Prime Minister Nawaz Sharif and Punjab Chief Minister Shahbaz Sharif, during the campaign of Election 2013, claimed that they would generate revenue within the country instead of begging from international financial institutions.
Prime Minister Nawaz Sharif and his younger brother Shahbaz Sharif had promised during the 2013 election campaigns that their government would “break the begging bowl.”
The Sharifs, during election speeches, had repeatedly said that their government would not take foreign loans because it damages Pakistan’s sovereignty. Shahbaz Sharif said foreign loans were just like opium for the nation.
The Center for Peace and Development Initiatives (CPDI) in its record ‘Compilation of Election Promises by Political Parties’’ recalled that Nawaz had said: “On coming to power, we will break the begging bowl.”
Siddiqul Farooq, a former spokesman of PML-N and Chairman of the Evacuee Trust Property Board, said the PML-N has launched several schemes to make the country a success financially that would help Pakistan get rid of foreign loans. “A number of development schemes, including China-Pakistan Economic Corridor (CPEC), Energy Deficiency Programme, infrastructure development, economic reforms, taxation policy, reforms in real-estate are incentives that would lead to self-sufficiency, employment and increased funds for health would result in the eventual ‘breaking of the begging bowl’ and better economic conditions,” he said.
Yet, Farooq did not offer details about these programmes.
“We inherited around $2 billion foreign reserves and now we have nearly $25 billion foreign reserves,” he added.
“Once CPEC is completed by 2018 it will help add to the country’s foreign reserves and fight unemployment. Hence, the promises made prior to the election are in the process of being fulfilled.”
Referring to PML-N’s promise, Senator Farhatullah Babar of Pakistan Peoples’ Party (PPP), said that it has been a tall claim that was never fulfilled. “The government is habitual of altering figures to paint a rosy picture of the economy,” Babar added.
When asked to comment on the PML-N’s promise of ‘breaking the begging bowl’, Dr. Arif Alvi, a lawmaker from Pakistan Tehrik-e-Insaf (PTI), said, “Although Prime Minister Sharif is business-savvy, the economy, exports and agricultural sectors continue to go down.”
“They (the PML-N) have made the begging bowl even bigger,” he summed up.
PPP stalwart Qamar Zaman Kaira said that the PML-N had promised to subdue the skyrocketing rate of unemployment, which turned out to be another failed endeavor. The sitting rulers promised repeatedly the improvement of the declining agriculture sector but their claims amounted to nothing.
“The PML-N had announced a Rs. 342 billion agriculture package but a letter to the IMF disclosed that only Rs. 22-25 billion were actually disbursed,” he added.
“Forget about breaking the begging bowl, the begging bowl has actually been enlarged since the PML-N came to power,” Kaira remarked.

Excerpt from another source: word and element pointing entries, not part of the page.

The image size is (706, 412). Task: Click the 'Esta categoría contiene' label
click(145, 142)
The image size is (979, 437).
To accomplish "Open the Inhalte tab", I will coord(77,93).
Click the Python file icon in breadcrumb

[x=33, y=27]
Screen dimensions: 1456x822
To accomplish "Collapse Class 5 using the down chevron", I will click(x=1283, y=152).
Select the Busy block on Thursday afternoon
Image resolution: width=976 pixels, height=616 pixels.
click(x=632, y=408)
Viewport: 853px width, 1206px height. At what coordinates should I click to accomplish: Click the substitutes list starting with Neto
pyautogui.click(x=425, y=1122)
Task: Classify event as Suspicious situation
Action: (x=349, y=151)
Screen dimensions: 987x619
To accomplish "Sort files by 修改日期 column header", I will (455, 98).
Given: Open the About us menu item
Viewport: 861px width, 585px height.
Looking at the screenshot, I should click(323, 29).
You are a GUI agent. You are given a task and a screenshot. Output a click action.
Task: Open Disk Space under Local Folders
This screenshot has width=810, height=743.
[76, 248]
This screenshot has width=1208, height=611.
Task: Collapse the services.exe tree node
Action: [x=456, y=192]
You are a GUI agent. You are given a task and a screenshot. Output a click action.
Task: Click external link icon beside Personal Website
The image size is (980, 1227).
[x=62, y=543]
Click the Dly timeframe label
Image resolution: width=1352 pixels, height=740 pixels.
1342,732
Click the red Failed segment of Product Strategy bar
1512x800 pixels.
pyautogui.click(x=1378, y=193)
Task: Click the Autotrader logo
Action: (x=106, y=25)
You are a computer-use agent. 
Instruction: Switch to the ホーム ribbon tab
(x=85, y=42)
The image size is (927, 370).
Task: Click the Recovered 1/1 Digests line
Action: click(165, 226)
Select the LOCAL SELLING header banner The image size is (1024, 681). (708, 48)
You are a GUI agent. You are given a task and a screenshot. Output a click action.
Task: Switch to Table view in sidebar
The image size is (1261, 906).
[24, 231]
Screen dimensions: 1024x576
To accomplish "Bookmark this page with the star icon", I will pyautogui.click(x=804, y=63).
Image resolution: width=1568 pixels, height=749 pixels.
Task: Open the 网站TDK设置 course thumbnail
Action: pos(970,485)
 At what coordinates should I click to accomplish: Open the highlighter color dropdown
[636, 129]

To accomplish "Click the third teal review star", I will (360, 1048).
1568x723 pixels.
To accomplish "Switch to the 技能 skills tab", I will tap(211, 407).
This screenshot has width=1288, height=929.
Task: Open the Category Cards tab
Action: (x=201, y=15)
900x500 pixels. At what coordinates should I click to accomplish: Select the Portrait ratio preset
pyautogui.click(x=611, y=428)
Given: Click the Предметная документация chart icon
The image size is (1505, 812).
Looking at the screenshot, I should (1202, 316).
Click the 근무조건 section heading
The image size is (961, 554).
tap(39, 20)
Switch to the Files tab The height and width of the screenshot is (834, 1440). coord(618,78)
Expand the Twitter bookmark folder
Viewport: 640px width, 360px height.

Regardless of all this, Farooq subscribes to the view that the performance of stock exchange in Pakistan has been the best in Asia.
When asked to briefly comment on whether the PML-N has fulfilled its promise of ‘breaking the begging bowl’, he said: “We are slowly but surely fulfilling our promise.”
Economist and Columnist Dr. Farrukh Saleem, in his e-mailed reply, provided the following figures regarding Pakistan’s debt and liabilities summary.
A total debt and liabilities stands at Rs. 20,706.2 billion for the first quarter of fiscal year 2016, showed the figures provided by Dr. Saleem.
However, according to a summary of consolidated federal and provincial budgetary operations 2015-16, a copy of which was obtained by Truth Tracker, the budget deficit stands at 1,349,323 million.
Similarly, the figures of external and domestic loans are Rs. 370, 465 million and Rs. 978,858 million respectively.
Dr. Abdul Rashid, a professor of economics at International Islamic University, Islamabad, explained that it is nearly impossible to break the begging bowl at a time when Pakistan’s tax net is extremely narrow. “Being an economist, I do not think it is an easy task to get rid of foreign aid,” he added.
He said that the government needs to change the taxes’ structure in order to do away with foreign loans.
Dr. Anwar Shah, Professor of Economics at Quaid e Azam University, while commenting on the PML-N promise, said that he fails to see any extraordinary improvement in the GDP ratio. “If the GDP ratio is not showing signs of improvement then we can assume that there is no proof of the begging bowl being broken,” Shah added.
In the light of facts and figures given by the financial experts, Truth Tracker rules that the PML-N has broken its promise instead of the begging bowl.